**Text passage:**
Paladin & Monk multiclassing is by far the worst rule, though. There's no reason for it to be there. Why do we keep seeing feats (FEATS!?!? A pure paladin gets 7 and has to split them between melee, smiting and horesmanship) that remove it?

Sorcerers being unable to quicken spells is also rather high up there. It's a pretty big balance factor when every other caster can throw out 2 spells / round at need at high levels. The really inconsistant FAQ rulings on metamagic rods of quicken make this much worse, too...
 

Destil said:
Grapple I actually don't mind the rules for, but I know I'm in the minority

I'm with you. I have a hard time how they could be simpler, and still balanced and effective and representative at all.

Paladin & Monk multiclassing is by far the worst rule, though.

Yeah, that's a stinker.

I remember a third party supplement that had a section about a contemplative class that allows the character to not have an alignment...
 

Psion said:
I'm with you. I have a hard time how they could be simpler, and still balanced and effective and representative at all.

Ditto.

It's just the huge grapple bonuses of large creatures I protest at.

Cheers!
 

Destil said:
Paladin & Monk multiclassing is by far the worst rule, though. There's no reason for it to be there.
This was originally not in the game during 3e playtesting, and playtesters insisted that it be added in as they considered the monk and paladin classes to be special cases with special requirements. You can remove this from your game with absolutely no balance implications.

**Rows:**
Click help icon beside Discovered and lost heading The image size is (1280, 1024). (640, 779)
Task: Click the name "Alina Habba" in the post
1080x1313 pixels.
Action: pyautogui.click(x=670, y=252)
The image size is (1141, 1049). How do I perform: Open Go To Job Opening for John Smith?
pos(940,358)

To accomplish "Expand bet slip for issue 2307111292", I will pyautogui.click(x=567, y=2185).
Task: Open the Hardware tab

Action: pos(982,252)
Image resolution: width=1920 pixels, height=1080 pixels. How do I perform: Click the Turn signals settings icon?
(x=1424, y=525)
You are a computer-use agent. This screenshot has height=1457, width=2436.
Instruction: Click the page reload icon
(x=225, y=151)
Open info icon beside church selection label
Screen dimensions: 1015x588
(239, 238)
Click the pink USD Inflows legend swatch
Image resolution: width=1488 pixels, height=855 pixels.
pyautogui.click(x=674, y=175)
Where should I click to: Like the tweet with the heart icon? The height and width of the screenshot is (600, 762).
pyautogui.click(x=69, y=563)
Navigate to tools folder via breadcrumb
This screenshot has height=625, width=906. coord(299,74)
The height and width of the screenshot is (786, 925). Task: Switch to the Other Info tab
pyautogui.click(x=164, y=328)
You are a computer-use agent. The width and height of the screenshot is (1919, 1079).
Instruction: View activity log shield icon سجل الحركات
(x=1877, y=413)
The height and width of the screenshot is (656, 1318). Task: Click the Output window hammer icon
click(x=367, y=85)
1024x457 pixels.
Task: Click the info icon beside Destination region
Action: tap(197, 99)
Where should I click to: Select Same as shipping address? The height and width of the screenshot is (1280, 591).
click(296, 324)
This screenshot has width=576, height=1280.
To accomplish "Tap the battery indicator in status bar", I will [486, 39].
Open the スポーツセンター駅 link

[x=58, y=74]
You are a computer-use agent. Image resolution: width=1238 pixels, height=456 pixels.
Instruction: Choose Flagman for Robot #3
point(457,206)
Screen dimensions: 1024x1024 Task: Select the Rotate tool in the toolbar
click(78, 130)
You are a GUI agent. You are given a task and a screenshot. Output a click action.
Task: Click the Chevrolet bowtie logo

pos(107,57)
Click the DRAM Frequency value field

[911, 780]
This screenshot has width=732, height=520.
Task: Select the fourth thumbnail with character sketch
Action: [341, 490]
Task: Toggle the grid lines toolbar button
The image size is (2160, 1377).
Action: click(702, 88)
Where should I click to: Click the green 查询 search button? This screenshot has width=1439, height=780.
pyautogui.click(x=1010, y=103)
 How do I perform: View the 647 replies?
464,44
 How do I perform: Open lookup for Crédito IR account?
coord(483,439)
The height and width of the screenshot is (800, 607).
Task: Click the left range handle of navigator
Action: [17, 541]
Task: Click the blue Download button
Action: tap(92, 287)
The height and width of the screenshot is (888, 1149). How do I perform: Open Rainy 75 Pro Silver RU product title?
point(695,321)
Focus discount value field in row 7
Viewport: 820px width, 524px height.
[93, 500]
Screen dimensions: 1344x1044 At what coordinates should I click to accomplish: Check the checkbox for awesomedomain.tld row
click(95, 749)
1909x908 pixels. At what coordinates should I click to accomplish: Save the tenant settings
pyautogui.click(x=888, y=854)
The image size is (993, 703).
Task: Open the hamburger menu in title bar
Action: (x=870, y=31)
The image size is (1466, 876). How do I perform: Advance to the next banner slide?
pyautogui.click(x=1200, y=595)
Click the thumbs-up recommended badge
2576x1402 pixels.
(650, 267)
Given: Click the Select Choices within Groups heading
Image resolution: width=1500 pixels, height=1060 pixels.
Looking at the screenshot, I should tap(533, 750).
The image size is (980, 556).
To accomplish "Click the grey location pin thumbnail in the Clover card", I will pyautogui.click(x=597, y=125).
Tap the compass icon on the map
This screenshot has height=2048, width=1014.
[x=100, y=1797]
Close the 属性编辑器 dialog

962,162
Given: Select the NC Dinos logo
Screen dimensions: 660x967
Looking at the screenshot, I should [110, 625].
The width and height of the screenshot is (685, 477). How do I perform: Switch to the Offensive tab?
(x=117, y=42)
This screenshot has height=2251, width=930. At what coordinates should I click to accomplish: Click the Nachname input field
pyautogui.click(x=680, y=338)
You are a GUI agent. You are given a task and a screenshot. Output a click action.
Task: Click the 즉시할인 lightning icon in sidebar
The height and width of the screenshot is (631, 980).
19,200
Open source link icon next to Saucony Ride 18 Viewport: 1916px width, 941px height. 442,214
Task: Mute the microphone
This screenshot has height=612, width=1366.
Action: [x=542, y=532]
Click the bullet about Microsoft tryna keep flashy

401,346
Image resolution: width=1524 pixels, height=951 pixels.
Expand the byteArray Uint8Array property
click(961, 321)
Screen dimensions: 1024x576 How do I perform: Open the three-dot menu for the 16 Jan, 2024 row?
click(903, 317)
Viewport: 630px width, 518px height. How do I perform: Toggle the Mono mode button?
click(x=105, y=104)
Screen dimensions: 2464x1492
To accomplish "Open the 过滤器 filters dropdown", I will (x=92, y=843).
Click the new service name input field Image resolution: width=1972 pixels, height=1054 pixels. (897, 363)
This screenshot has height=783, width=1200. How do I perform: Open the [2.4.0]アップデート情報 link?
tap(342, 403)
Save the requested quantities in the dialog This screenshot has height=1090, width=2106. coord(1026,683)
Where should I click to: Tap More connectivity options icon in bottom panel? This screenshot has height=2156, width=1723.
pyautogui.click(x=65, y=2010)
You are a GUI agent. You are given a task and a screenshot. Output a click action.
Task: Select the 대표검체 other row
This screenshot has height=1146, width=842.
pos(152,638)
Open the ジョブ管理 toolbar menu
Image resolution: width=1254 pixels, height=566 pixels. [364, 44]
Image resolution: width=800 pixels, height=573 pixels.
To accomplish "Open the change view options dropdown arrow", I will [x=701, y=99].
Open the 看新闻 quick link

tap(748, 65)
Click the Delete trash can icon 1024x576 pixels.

**Exercise brief:**
Answer these from the rules discussion:
(a) How many feats does a pure paladin get?
(b) Which casters cannot quicken spells?
(c) During what stage of development was the paladin and monk multiclassing rule absent from the game?

**Expected answer:**
(a) 7
(b) Sorcerers
(c) During 3e playtesting